● DOCUMENT PASSAGE

_ _ _

The Committee suggests that the requirement for the presentation of historical critical accounting estimates be phased-in after the final rule is adopted and pertain only to years beginning in the year after the implementation of the rule. Consideration should also be given to what type of disclosure would be required if prior years had been restated to reflect subsequent acquisitions accounted for as poolings of interest - previous accounting estimates of management of acquired entities should not be required in the registrant's MD&A. We also suggest that the Commission consider the relevance of historical estimates for matters that are macroeconomic and beyond the control of management. The accuracy of estimates of matters such as interest rates or economic conditions are fully reflected in completed accounting periods and already must be discussed in MD&A. It should be remembered that while an estimate may be the basis of a future independent disclosure liability, even if the estimate is wrong, the financial statements may be unaffected. To disclose past estimates without a safe harbor is to impose new backward reaching liability not covered by the existing safe harbors for forward looking statements. Therefore, if disclosure of estimates for periods prior to the adoption of the proposed rule are to be required, the Committee proposes that the Commission create safe harbor protections for this type of information similar to those established for forward looking statements provided under Rule 175 of the Securities Act and Rule 3b-6 of the Exchange Act.
In the Release, the Commission states that the new instructions to the proposed rule would provide some examples of the type of forward looking statements that would be required in MD&A and would alert companies to consider the terms, conditions and scope of the existing safe harbors when drafting this disclosure. This language, however, leaves unclear the extent to which existing safe harbors will apply to the proposed disclosure and places the burden on the issuer to determine the extent of such protection. The Committee therefore urges the Commission to further clarify the application of existing safe-harbors for forward looking statements made in the proposed MD&A disclosure.
The Committee also believes it would be useful if the Commission provided a standard format for presentation by providing specific guidance, such as that provided in Item 305 of Regulation S-K, or by including specific examples of the desired format. In this way, a general practice or format for presentation of the required disclosure may develop, much as has occurred through the application of Item 305. This would apply to the disclosure of both historical and current information and would provide guidance as to the type of disclosure required under the proposed rule. This guidance would also help ease the comparison of disclosure among different companies.

_ _ _

● TASK DESCRIPTION
Reproduce the passage on critical accounting estimates between "In the Release, the" and "proposed MD&A disclosure.", inclusive.

● INFORMATION SUPPLIED
_ _ _

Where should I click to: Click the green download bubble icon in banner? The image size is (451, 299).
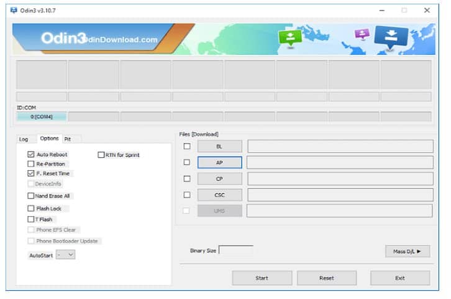click(x=290, y=38)
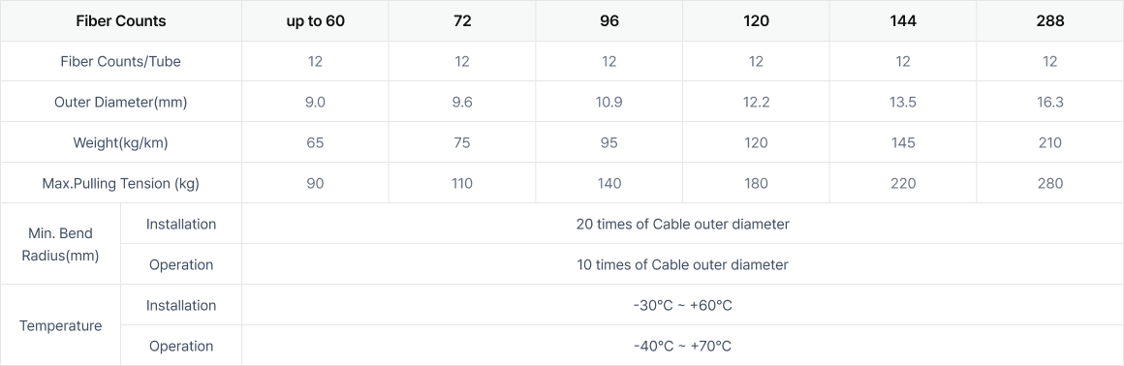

_ _ _

● REPLY
In the Release, the Commission states that the new instructions to the proposed rule would provide some examples of the type of forward looking statements that would be required in MD&A and would alert companies to consider the terms, conditions and scope of the existing safe harbors when drafting this disclosure. This language, however, leaves unclear the extent to which existing safe harbors will apply to the proposed disclosure and places the burden on the issuer to determine the extent of such protection. The Committee therefore urges the Commission to further clarify the application of existing safe-harbors for forward looking statements made in the proposed MD&A disclosure.